Pendant l'apprentissage nous allons à Orly visiter les ateliers de maintenance des avions et nous découvrons des Boeing 707 et des Caravelles en cours de révision. Nous visiterons successivement les ateliers « Grande visite », opération qui dure plus d'un mois et qui consiste à démonter intégralement l'avion pour en contrôler toutes les parties sensibles, les ateliers « Révision cellule » et les ateliers « Révision moteurs ». C'est dans l'un de ces ateliers que nous serons affectés après avoir obtenu notre CAP de mécanicien ou électricien.
Au début de l'année 65 nous voyons arriver un nouvel avion, le T 6, avion d'origine militaire US et qui sert d'avion d'entraînement des pilotes d'Air France. Ce sont les apprentis des promotions suivantes qui travailleront sur ce nouvel avion.
Dans le même temps la Direction du Matériel d'Orly nous livre une aile d'un Boeing 707 qui s'est crashé récemment sur cet aéroport.
En mars 65 nous sommes chargés d'un travail intéressant qui consiste à démonter intégralement l'un des deux B 26 pour qu'il soit acheminé et remonté aux Etats Unis, son pays d'origine. C'est un travail long au cours duquel nous sommes tenus de dessiner tous les circuits hydrauliques, carburant, etc. que nous allons trouver pendant le démontage.
Ces opérations de désassemblage donneront lieu à de multiples douches d'huile !
Après avoir eu les félicitations des professeurs en juin 63 pour être arrivé au rang de 3ème de ma promotion, j'arrive en février 65 au rang tout à fait honorable de 5ème de la même promotion. Tout va bien et, mis à part la discipline que je supporte de moins en moins, je continue de travailler pour l'obtention du CAP.
Durant toute la saison 64/65 je fais partie de l'équipe de rugby de Vilgénis et c'est l'occasion de respirer un peu l'air de la liberté en allant régulièrement jouer à l'extérieur. Bien sûr les matchs ne sont jamais très tendres et il n'est pas rare de revenir avec des éclopés. C'est le résultat d'un jeu très viril et à travers lequel nous exprimons certainement notre besoin de défoulement. Voilà pourquoi certains jeudis soir, après la piscine du matin et le rugby de l'après-midi on préfère quelques fois le lit à la séance de cinéma obligatoire.
Je quitte Vilgénis (et la Cie Air France) en juin 65 après les épreuves du CAP et je n'y retournerai plus jamais sauf quand je me promène à pied entre Antony et Igny, sur la nouvelle route tracée et réalisée sur l'ancien territoire d'Air France.
En 1967 je reverrai Serge, mon copain d'exclusion en avril 65, qui travaille comme contrôleur dans une usine de mécanique à Tours.

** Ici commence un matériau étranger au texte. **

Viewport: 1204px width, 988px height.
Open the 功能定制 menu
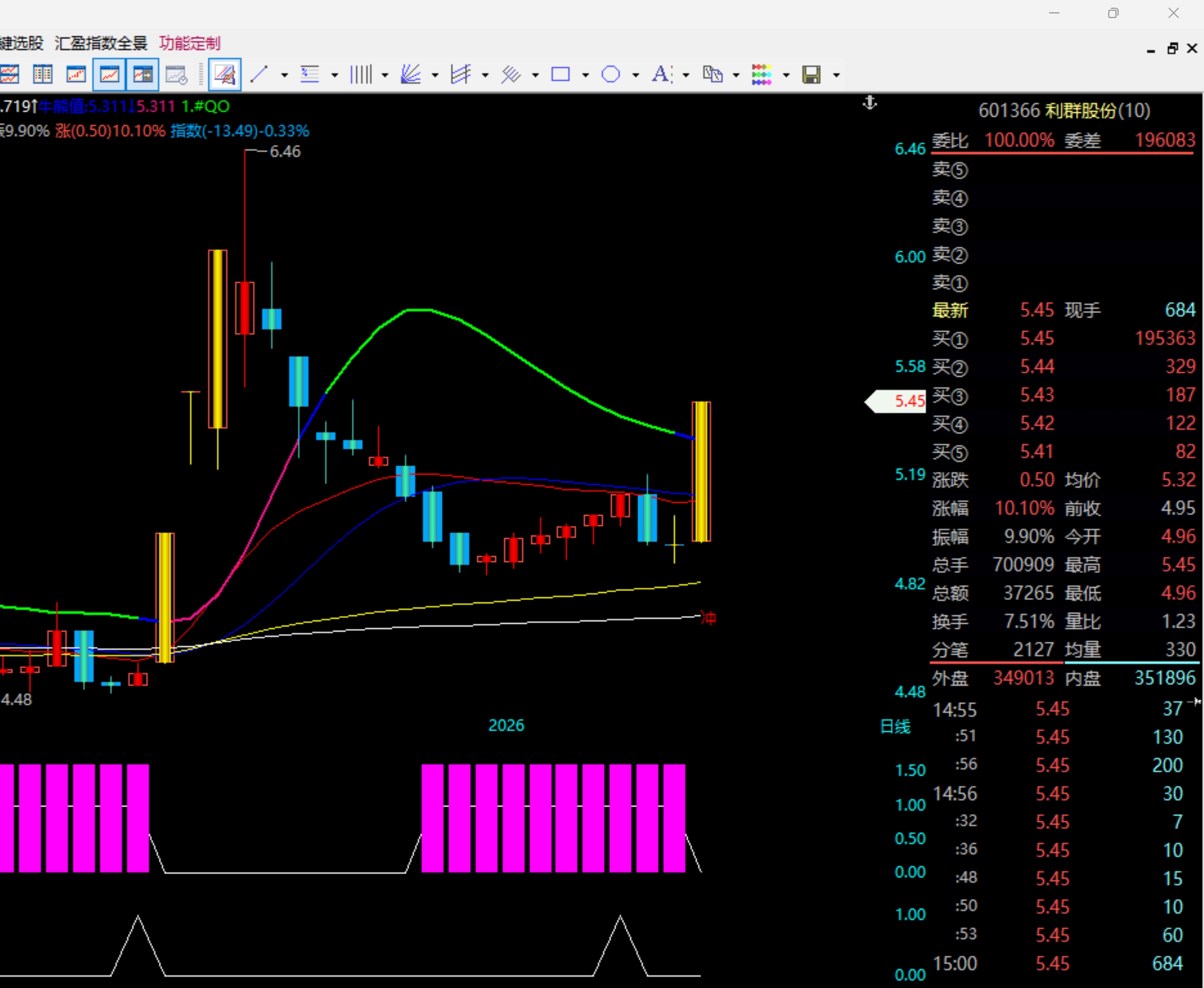[189, 43]
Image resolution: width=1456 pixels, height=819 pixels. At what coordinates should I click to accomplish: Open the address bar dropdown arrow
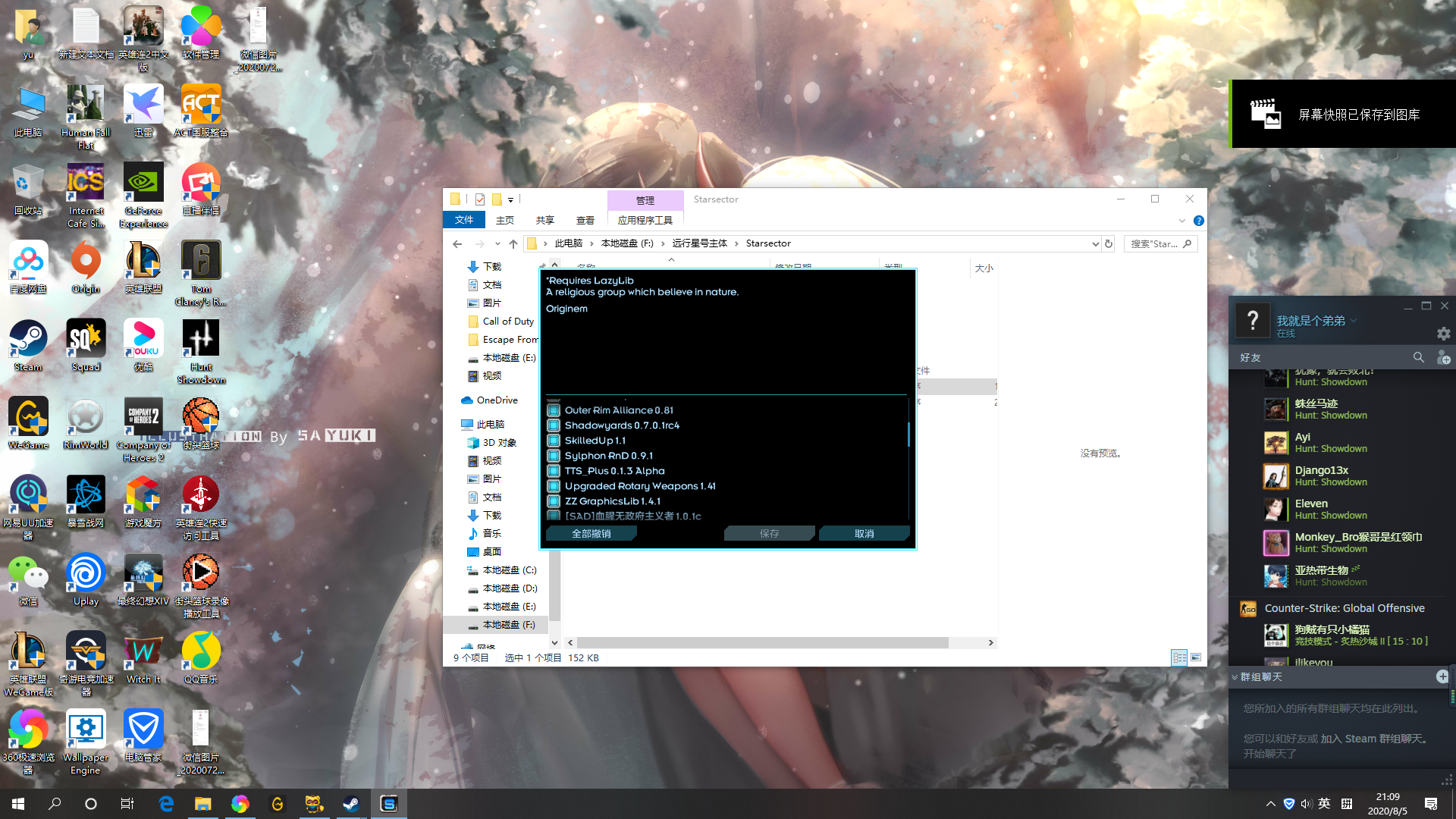click(x=1094, y=243)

En 1969, de retour du Gabon et en escale à Tripoli en Libye, je croiserai le chemin d'un ancien camarade de promotion dont j'ai oublié le nom et j'attendrai février 2007 pour découvrir le site Internet de Dominique Ottello consacré aux anciens de Vilgénis.
C'est un nouveau départ vers les souvenirs et une belle occasion de renouer des liens avec les anciens de toutes les promos.